Problem details
Every single entry must be restated word for word.

------------

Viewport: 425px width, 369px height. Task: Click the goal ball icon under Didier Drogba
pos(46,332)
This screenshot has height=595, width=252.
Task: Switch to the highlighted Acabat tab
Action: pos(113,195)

------------

Task solution
Viewport: 425px width, 369px height. Task: Click the goal ball icon under Didier Drogba
pos(46,332)
This screenshot has height=595, width=252.
Task: Switch to the highlighted Acabat tab
Action: pos(113,195)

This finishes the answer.